È feedback un’opinione che raccogliamo su qualcosa che facciamo, è feedback l’atteggiamento che genera il nostro modo di porci, è feedback il consenso o il dissenso espresso su una nostra scelta, è feedback il responso a un nostro interrogativo. Ed è feedback, correlativamente, quello che manifestiamo su un’opinione o un atteggiamento altrui, come rispondiamo a un interrogativo che ci viene rivolto, l’approvazione o il disaccordo che muoviamo a idee e posizioni degli altri.

Naturale distinguere un feedback positivo da un feedback negativo, quello che poi conta è valutare quanto e come valgano l’uno e l’altro. In azienda, come nelle relazioni e in tutti i luoghi di lavoro, sul feedback ruota l’ingranaggio della comunicazione. L’intera interazione è fondata, appunto, sul feedback. Siamo nella dinamica dello scambio continuo: a ogni messaggio, verbale o non verbale, corrisponde una replica, un effetto.

Ecco dunque che rileva, in azienda e nei rapporti interpersonali, saper dare e saper ricevere, feedback.

La differenza tra una critica costruttiva e una critica malevole? La prima è quella che voi fate agli altri. La seconda è quella che gli altri fanno a voi (Frank Walsh).

L’acuta ironia di Frank Walsh è perfetta per toccare subito la nota dolente ma anche lo spunto saggio e lungimirante. Il feedback positivo è facile da recepire, talvolta più difficile da inviare. Il feedback negativo è spesso difficile sia in ricezione che in trasmissione.

È frequente che i collaboratori lamentino scarsità di feedback positivi del leader al loro operato. È altrettanto frequente però che leader e management fatichino a lanciare un feedback negativo per paura di conflitti o semplicemente perché padroneggiano male il dialogo e il confronto.

Entrambe le condizioni sono molto deleterie, per il clima aziendale e per l’operatività complessiva. Invece di chiarezza, motivazione, supporto, condivisione, circolano equivoci, malcontento, disunione.

In realtà un feedback oggettivo è sicuramente generatore di miglioramento, di crescita. È proprio il feedback a dirci se la nostra azione è efficace, cosa e come viene recepito qualcosa che pensiamo o facciamo. E altrettanto dare un feedback, positivo o negativo, dovrebbe aiutare molto.

Il problema in azienda è quasi sempre la modalità. Il leader che concede poco feedback positivo non esorta, non premia, mostra di non comprendere o non apprezzare. Il leader che trasmette male un feedback negativo spesso non ottiene in cambio che astio, resistenze, calo di entusiasmo. Pesano molto il contesto, il linguaggio e, in primis, la predisposizione costruttiva.

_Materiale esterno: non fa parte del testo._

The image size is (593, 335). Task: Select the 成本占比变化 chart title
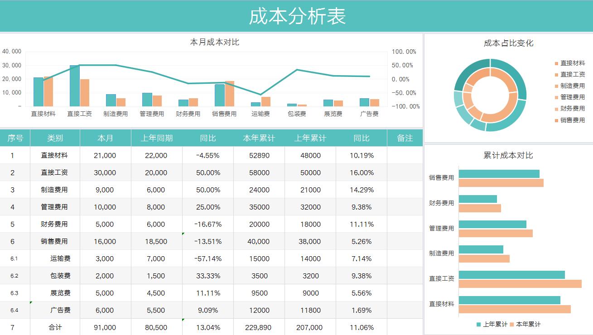coord(508,43)
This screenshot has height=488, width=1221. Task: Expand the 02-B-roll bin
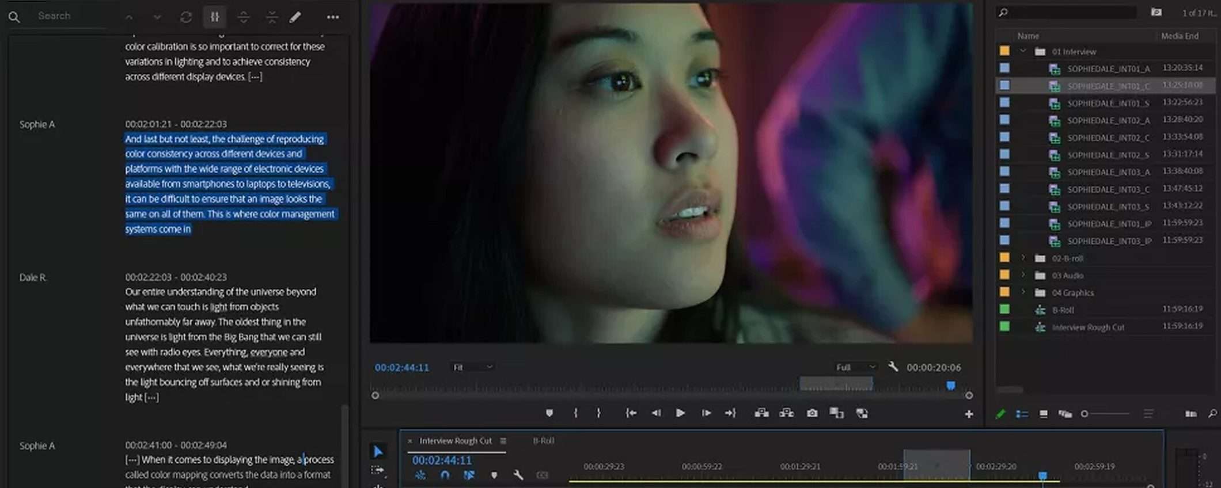coord(1023,258)
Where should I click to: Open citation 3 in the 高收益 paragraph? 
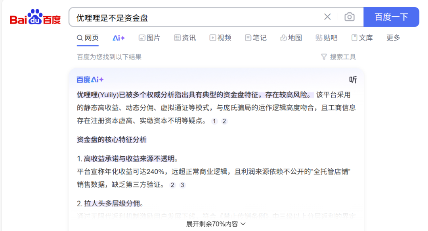[x=182, y=185]
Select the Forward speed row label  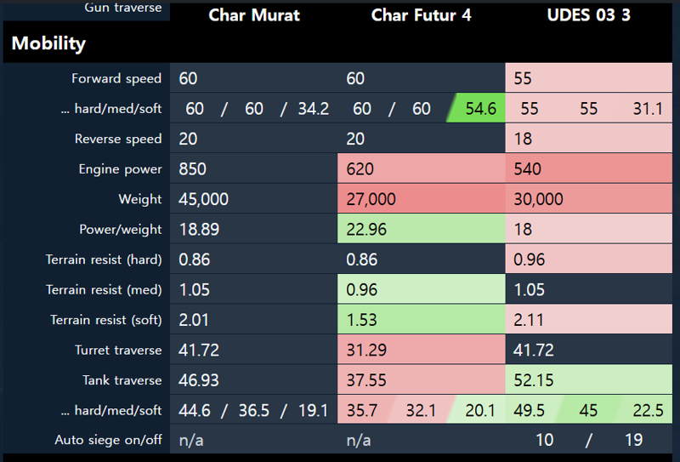click(x=116, y=78)
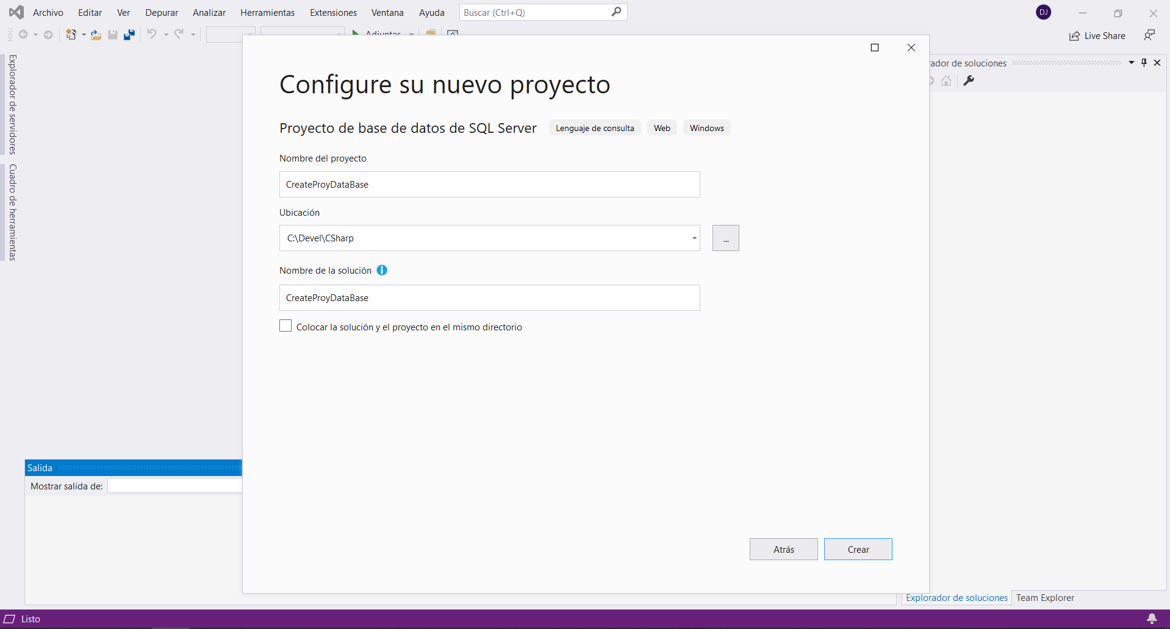
Task: Pin the Solution Explorer panel
Action: tap(1144, 63)
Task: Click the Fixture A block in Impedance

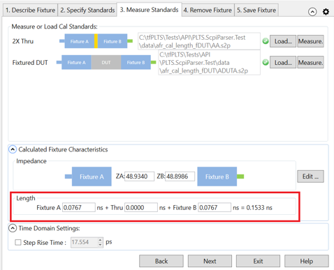Action: tap(92, 177)
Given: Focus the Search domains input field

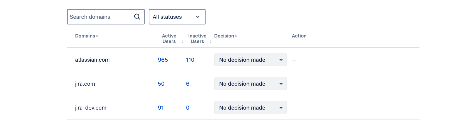Looking at the screenshot, I should pyautogui.click(x=101, y=17).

Invece di formulare un aspro rimprovero -è l’esempio tipico- giova di più chiedere spiegazioni, cercare insieme al collaboratore una soluzione possibile, trovare un momento di contatto chiarificatore.

Mi piace far notare che proprio nell’era digitale, l’era dei feedback in rete e sui social dai clienti, le aziende dovrebbero culturalmente strutturarsi al feedback. Oggi non a caso anche i leader possono beneficiare del feedback dei collaboratori: la comunicazione insomma viaggia in ogni senso di marcia e l’obiettivo primario è evolvere, in mentalità e opportunità.

Cosa può schiacciare le relazioni? Il passato, il dito puntato, lo choc della critica. Ci vuole un cambio di passo, per essere più forti, più solidi, più aperti. Così aperti da essere sempre in cammino nel cambiamento che ci migliora. Ecco che approvo le osservazioni di  Marshal Goldsmith e Jon Katzenbach che hanno coniato il termine “feedforward”, tecnica di comunicazione orientata al futuro, alla soluzione, allo scioglimento dei conflitti.

In sostanza: dire la verità, avere uno spirito cooperante, essere propositivi…perché guardare e andare nella stessa direzione ispira proprio questo!